Last month, a group of criminal hackers known as Darkside launched a ransomware attack that prompted the six-day shutdown of the country’s largest fuel pipeline and created widespread gasoline shortages. On Tuesday, Colonial Pipeline CEO Joseph Blount testified before a Senate panel about the company’s cyberdefenses and revealed a key flaw.
Blount said the hacker gang broke into Colonial Pipeline through an account in a virtual private network “that was not intended to be in use.” That VPN account didn’t use multifactor authentication, an additional layer of protection many companies place on employee accounts. (It’s common on consumer accounts, too, in case you aren’t for some reason using it.) Absent multifactor authentication, it just takes cracking a password to log in — though Blount said Colonial’s was complicated: “It was not a ‘Colonial 123’–type password.” After May’s attack, the Department of Homeland Security issued its inaugural cybersecurity regulations for the pipeline sector.

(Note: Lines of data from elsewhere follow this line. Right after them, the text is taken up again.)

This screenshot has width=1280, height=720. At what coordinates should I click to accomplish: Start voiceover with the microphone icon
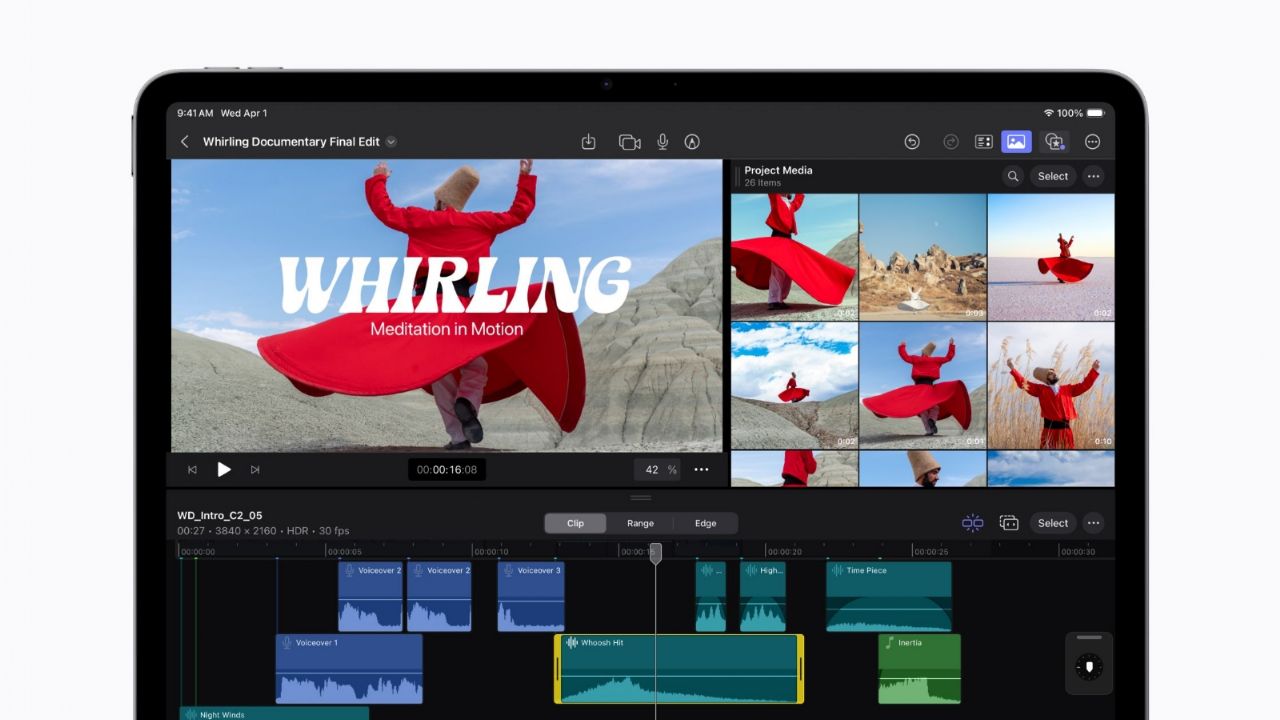pos(662,142)
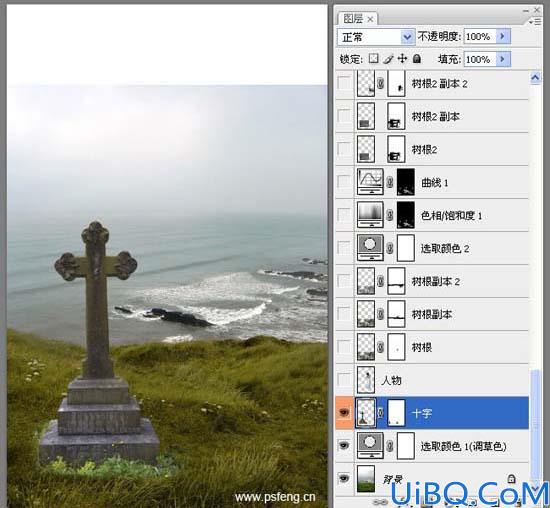Show the 人物 layer visibility box
The height and width of the screenshot is (508, 550).
(344, 379)
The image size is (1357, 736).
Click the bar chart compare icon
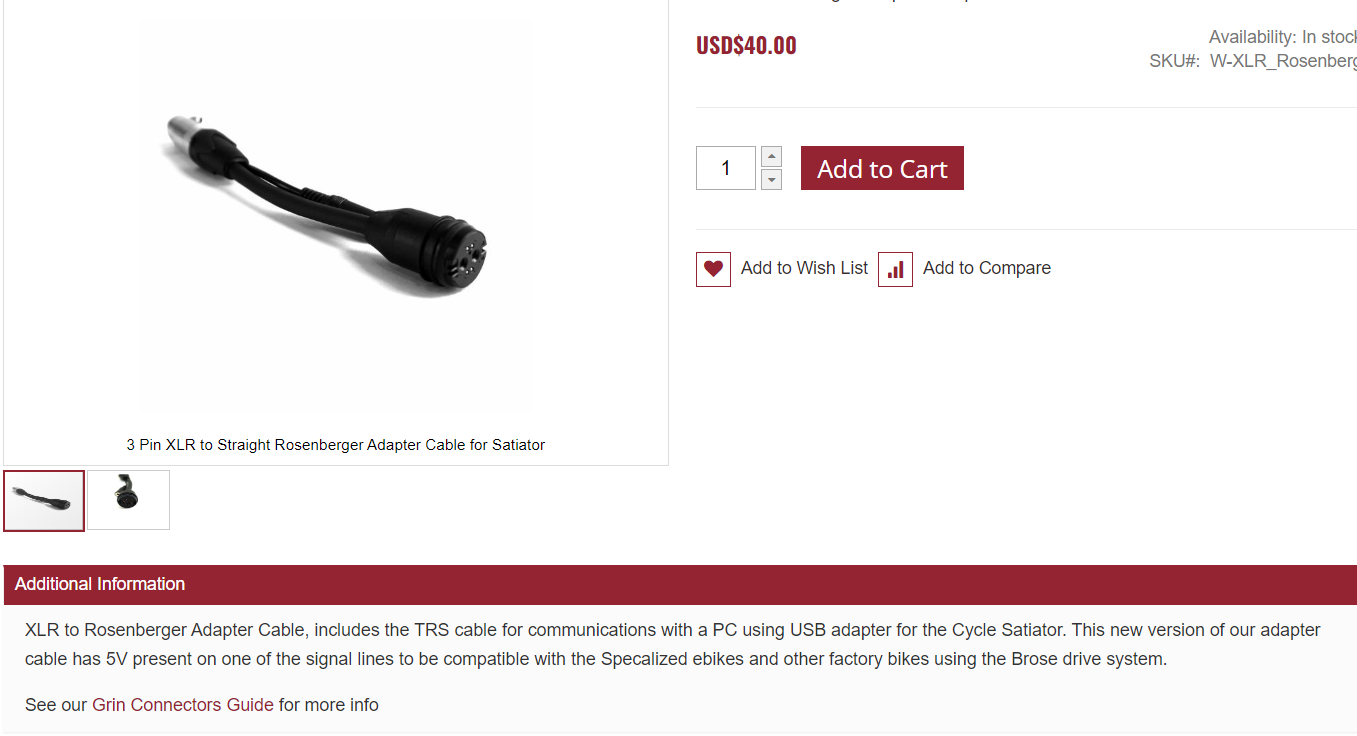tap(895, 269)
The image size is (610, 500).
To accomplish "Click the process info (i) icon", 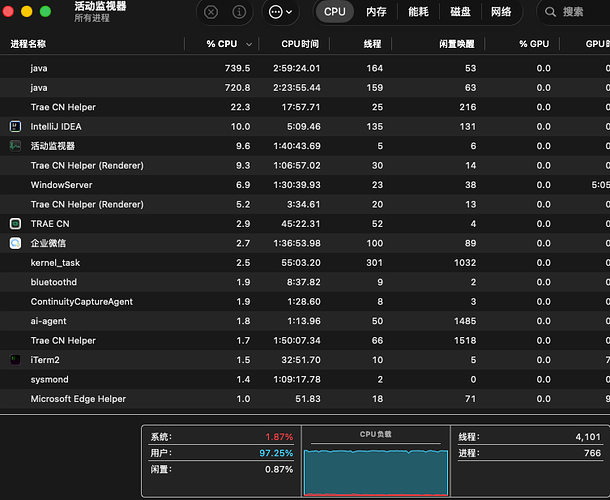I will pyautogui.click(x=239, y=12).
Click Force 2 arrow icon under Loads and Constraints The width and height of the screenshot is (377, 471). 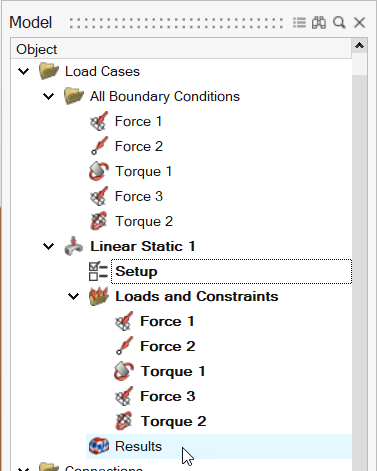click(125, 346)
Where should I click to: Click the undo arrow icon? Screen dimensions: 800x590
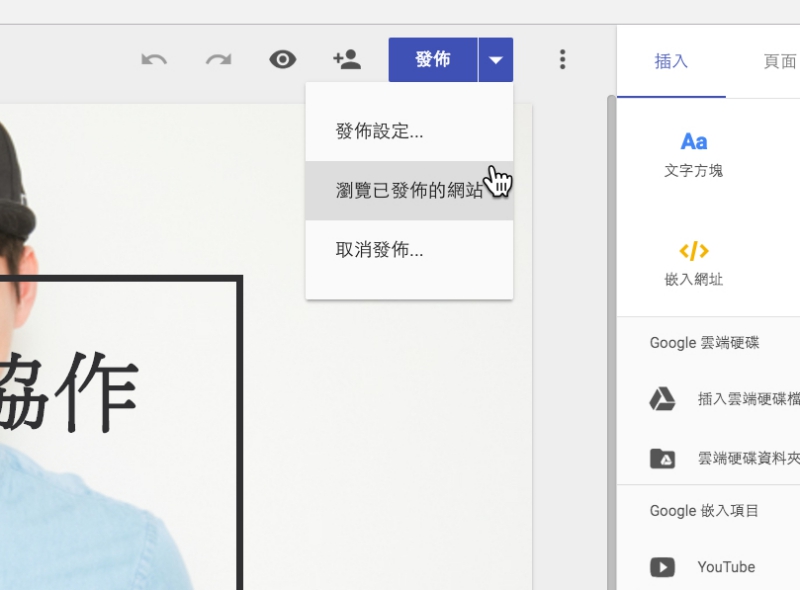(154, 60)
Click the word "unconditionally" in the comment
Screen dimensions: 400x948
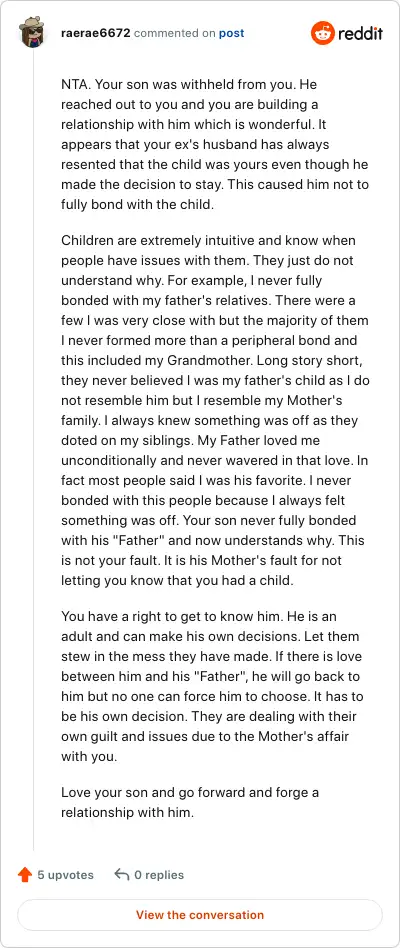pyautogui.click(x=103, y=460)
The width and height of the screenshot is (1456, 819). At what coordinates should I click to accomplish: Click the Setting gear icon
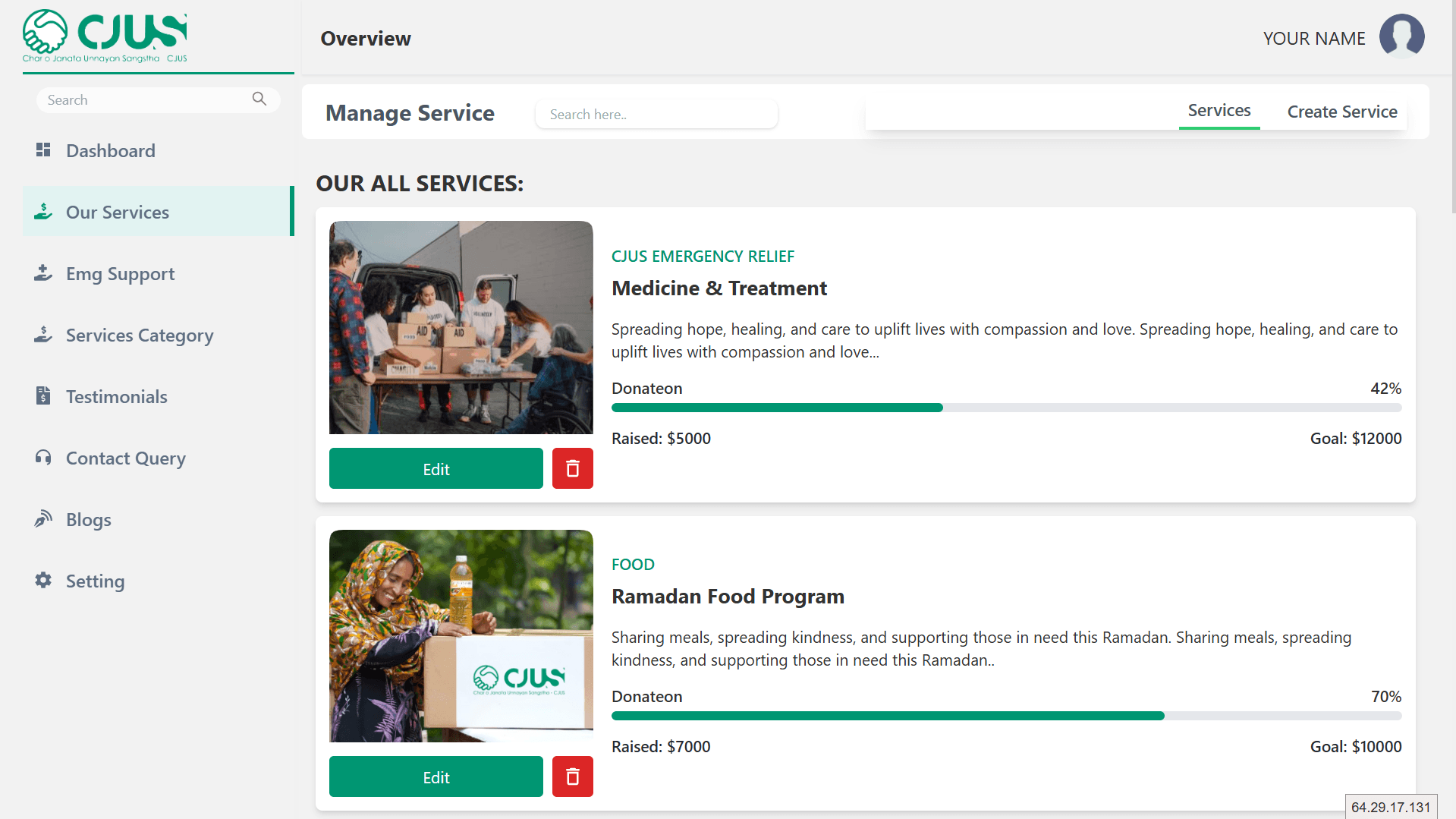coord(43,581)
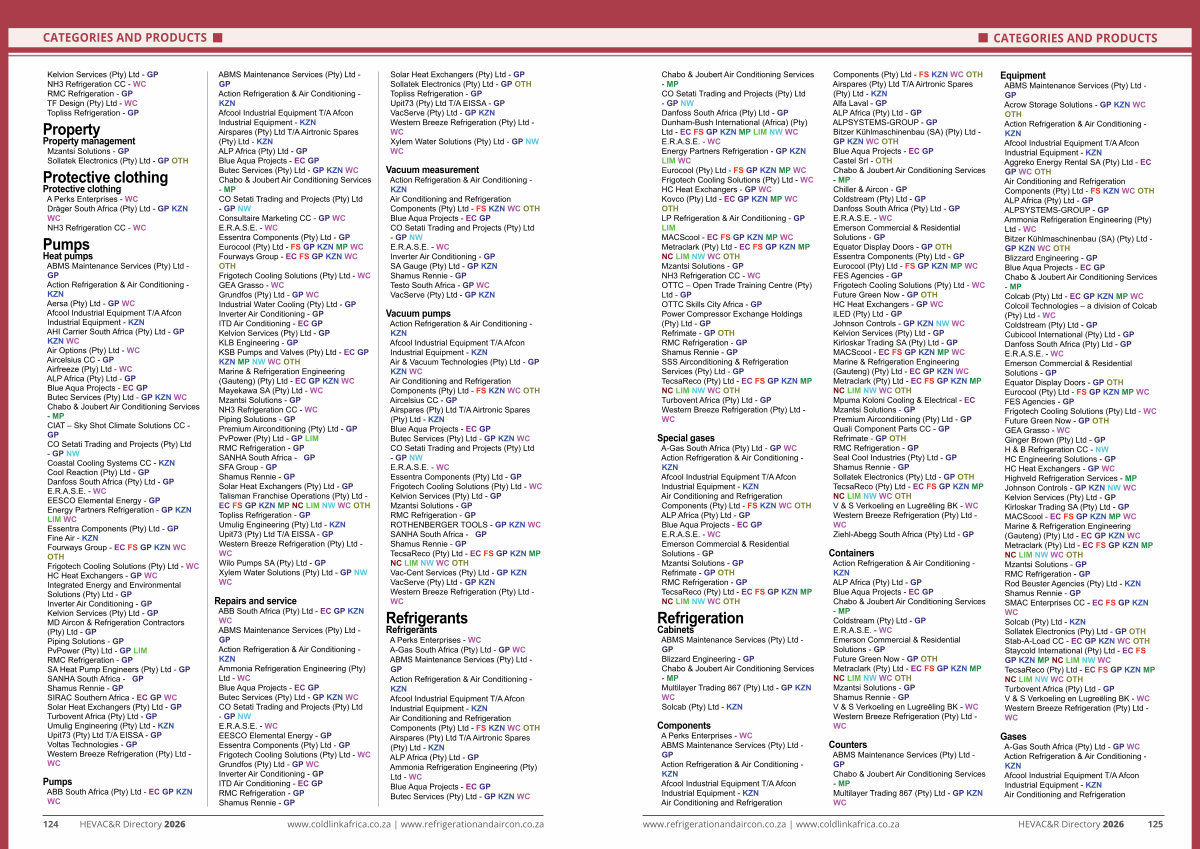Click HEVAC&R Directory 2026 text in left footer
This screenshot has height=849, width=1200.
133,825
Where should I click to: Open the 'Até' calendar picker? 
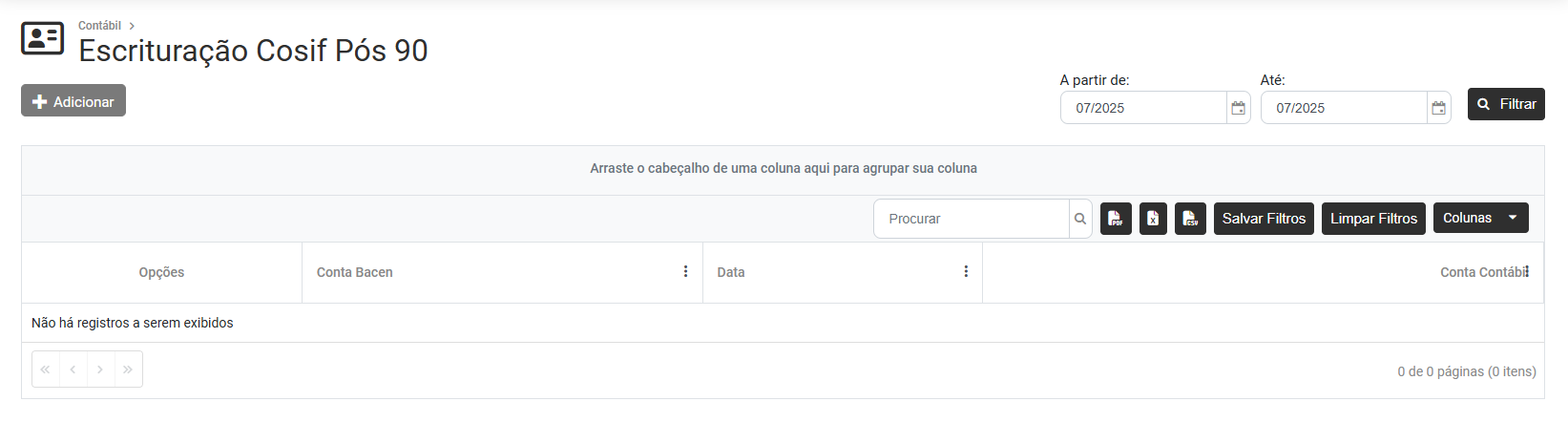pos(1438,108)
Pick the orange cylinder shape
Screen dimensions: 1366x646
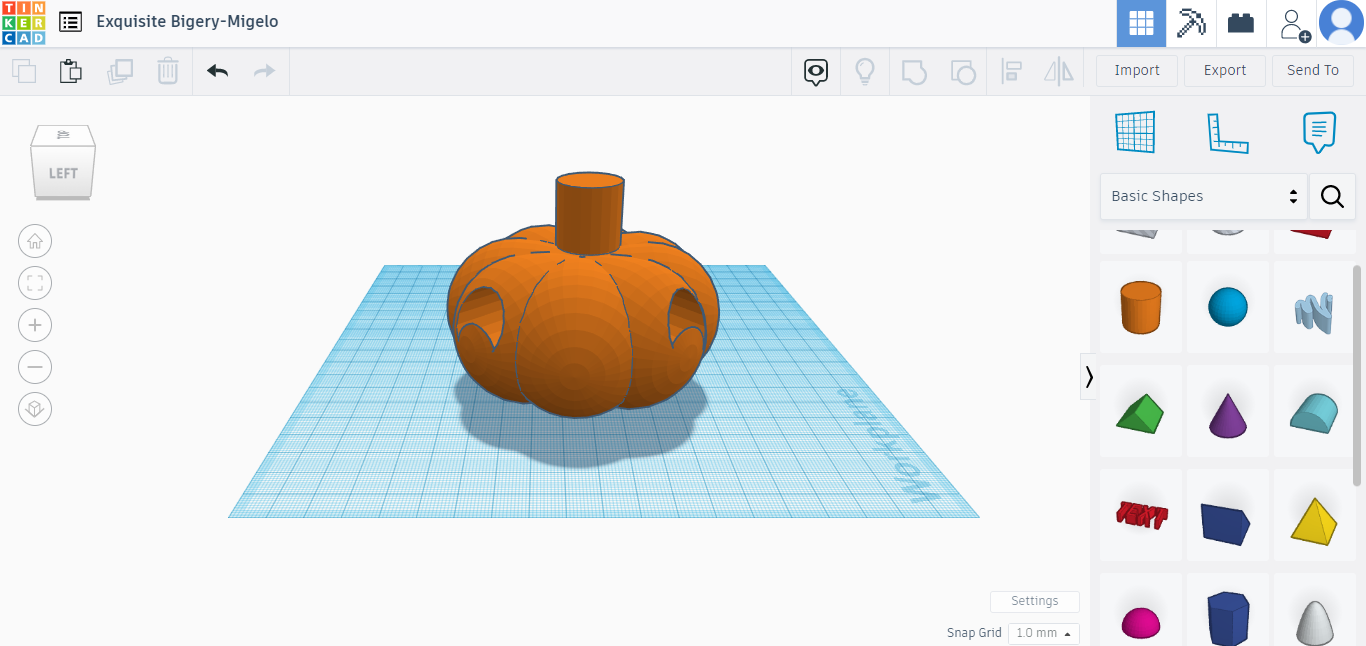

For the first time, the public heard a detailed timeline of the attack. Shortly before 5 a.m. on May 7, Russian-based hackers infiltrated Colonial’s computer network using malicious software and demanded more than $4 million in ransom. Almost immediately, the decision was made to shut down the entire pipeline. “At approximately 5:55 a.m., employees began the shutdown process,” Blount said in prepared remarks, according to CNBC. “By 6:10 a.m., they confirmed that all 5,500 miles of pipelines had been shut down.”
To regain access to its computer systems, the pipeline giant paid the ransom amount in cryptocurrencies on May 8. “I made the decision to pay and I made the decision to keep the information about payment as confidential as possible,” Blount told the Senate Homeland Security and Government Affairs Committee on Tuesday, a day after the Department of Justice and a recently created digital-extortion taskforce touted the recovery of half of the ransom, about $2.3 million, collected by hackers. “It was the hardest decision in my 39 years in the energy industry.”
When asked where the pipeline is in terms of its restoration process, Blount said it’s a work in progress. “This week, we’re bringing back online seven finance systems that we haven’t had since the morning of May 7.” Blount is expected to testify again before the House Homeland Security Committee on Wednesday.